Manecillas corriendo en contra del tiempo. Luchando por absorber vida de esencias inocentes.
De pequeño, temía entrar en el taller de mi padre. Había muchísimos relojes. Pequeños, grandes, angulares, de péndulo, de cuco, con formas estrafalarias, sencillos o austeros.
Infinidad de circunferencias que marcaban el tiempo. Para mí, aquello era una pesadilla. Temía que me absorbiesen la vida. ¿Y si de noche, entre las sombras, se aliaban para acribillarme con sus agujas?
¿Y si quedaba atrapado entre sus esferas? Y si me convertía en la arena que caía con hastío, deslizándose por el estrecho camino... Hasta llegar a la otra orilla del cristal.
Todo eran miedos infundidos por mi inagotable imaginación. Sonreí con el recuerdo.
Era una media sonrisa rota. En mi cabeza se agolparon breves instantáneas de mi padre,
su gran nariz aguileña y su simpático bigote.
Él detrás del mostrador, encandilando al cliente con sus conocimientos sobre cada pequeño detalle del reloj, con esmero y pasión. Dedicaba cuerpo y alma en la relojería, en tallar los relojes de madera, en arreglar los engranajes de los viejos relojes.
Él decía que el engranaje era la máquina que los mantenía con vida, su corazón.
Que los relojes también sentían las manos de su creador, y el cariño que les insuflaba.
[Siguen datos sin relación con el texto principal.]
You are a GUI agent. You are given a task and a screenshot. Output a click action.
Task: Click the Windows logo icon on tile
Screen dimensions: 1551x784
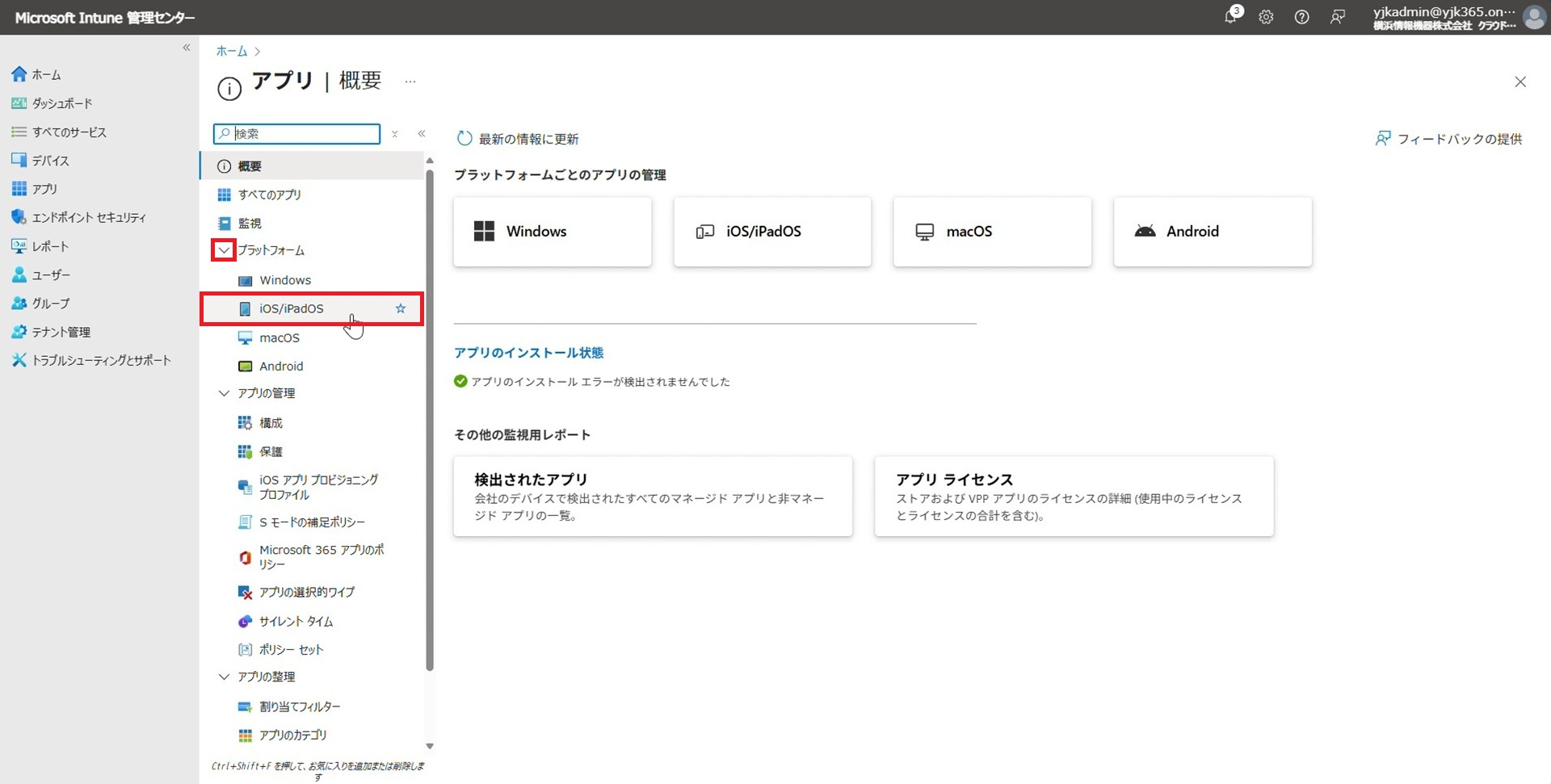[484, 232]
Yo siempre pensé que su corazón funcionaba como un reloj: miles de ruedecitas, unas más grandes que otras, circunferencias perfectas con cientos de dientecillos, que encajaban entre sí como el más perfecto mecanismo jamás creado. Él y todas sus creaciones eran pura magia.
Eso era lo más bonito que recuerdo de él. El problema es que se entregaba demasiado a su trabajo. Pasaba noches enteras en el taller, bajo la luz del candil, dedicado por completo a la creación de nuevos relojes. Dormía apenas unas horas, lo suficiente para poder estar en pie al día siguiente.
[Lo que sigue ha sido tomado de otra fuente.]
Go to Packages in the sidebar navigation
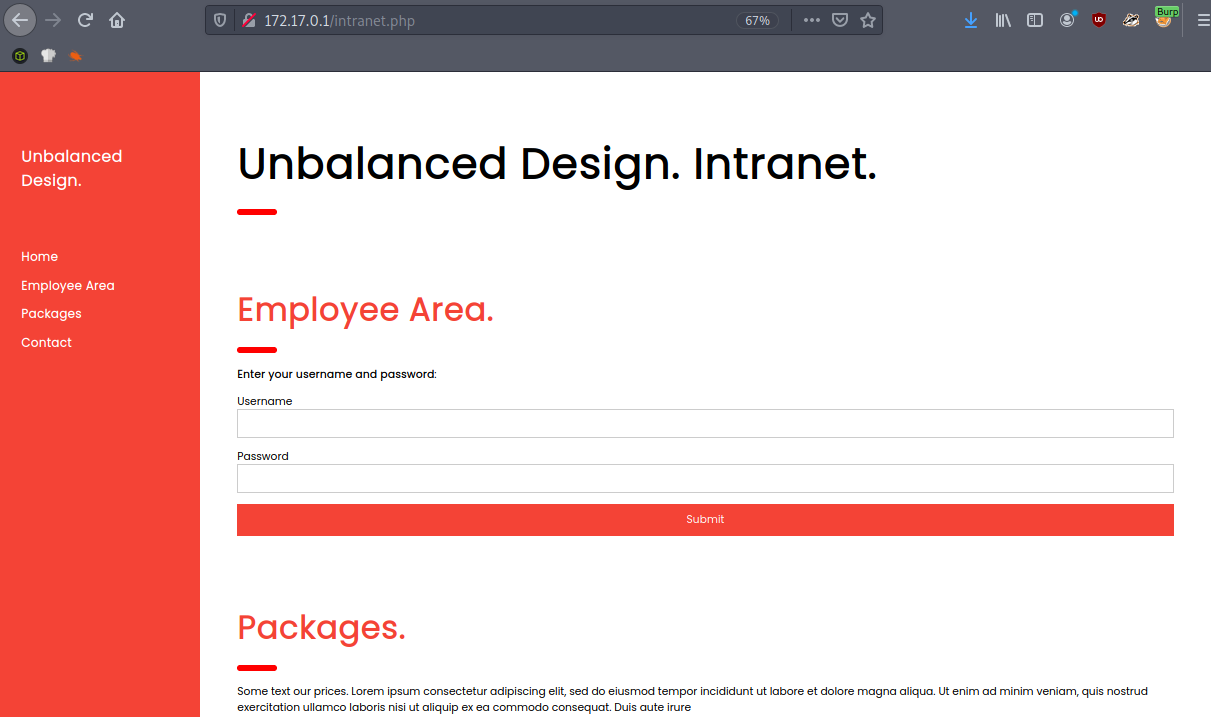Screen dimensions: 1211x717 (x=51, y=314)
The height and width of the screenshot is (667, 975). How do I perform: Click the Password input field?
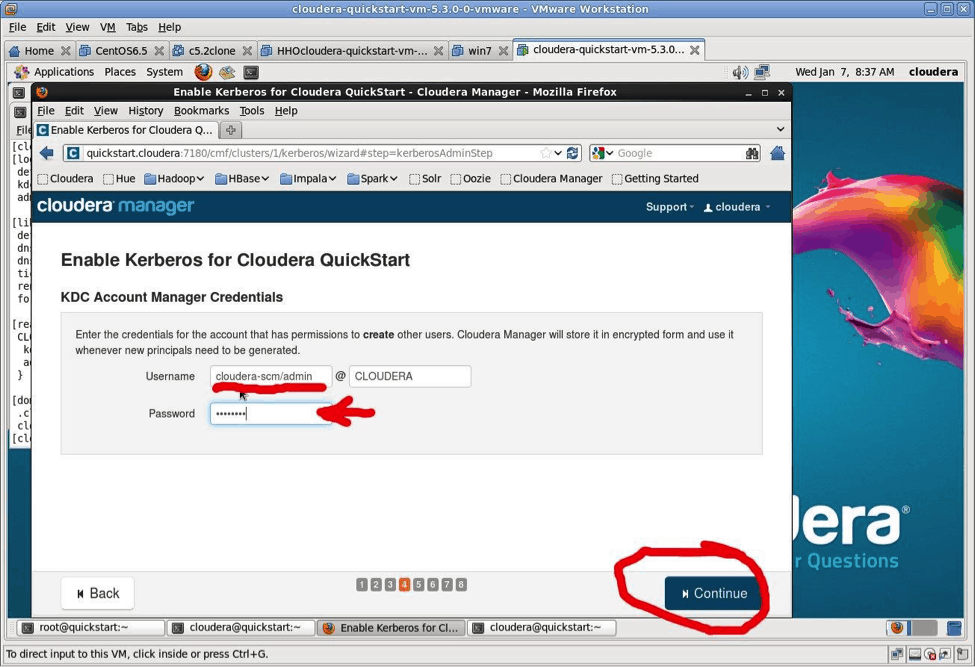click(x=270, y=413)
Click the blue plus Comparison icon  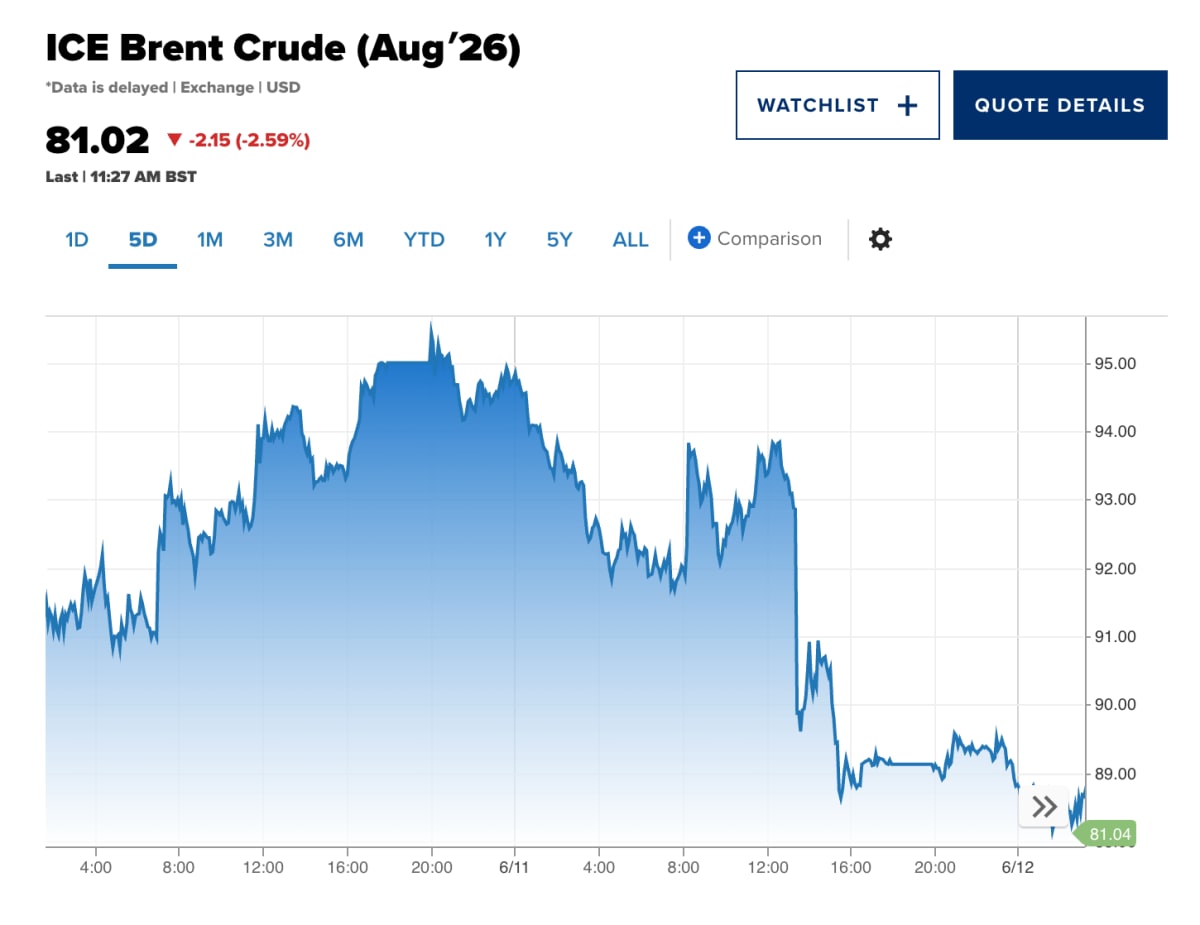(x=699, y=238)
Él no era consciente de que no le dedicaba el tiempo necesario a su mujer y a su hijo.
Mamá estaba harta de esa situación, lo quería muchísimo, pero se sentía tremendamente sola.
Ella creía que había fracasado como esposa. Y se culpaba a sí misma. Por eso, un día, pensando que era lo mejor para él, decidió apartarse de su vida (de nuestra vida). Rememoro esa noche.
Yo era un crío, no superaría los siete años. Eran las cuatro de la mañana y papá aún no había vuelto a casa. Madre entró a mi habitación y me besó en la mejilla derecha, después en la nariz y por último en la frente. Me apartó mi cabello alborotado para poder regalarme una última caricia.
Yo seguí inmóvil, sin saber lo que ocurría. Una lágrima calló a la comisura de mis labios, y no era mía. Pobre mamá, debí de retenerla y decirle lo mucho que la quería.
Era tan inocente que no me di cuenta de que era una despedida. Seguí con mis ojos cerrados, haciéndome el dormido, sorprendido por esa muestra de amor, y sin poder atribuirle un motivo. Durante el resto de la noche, dí vueltas en mi cama sin poder conciliar el sueño.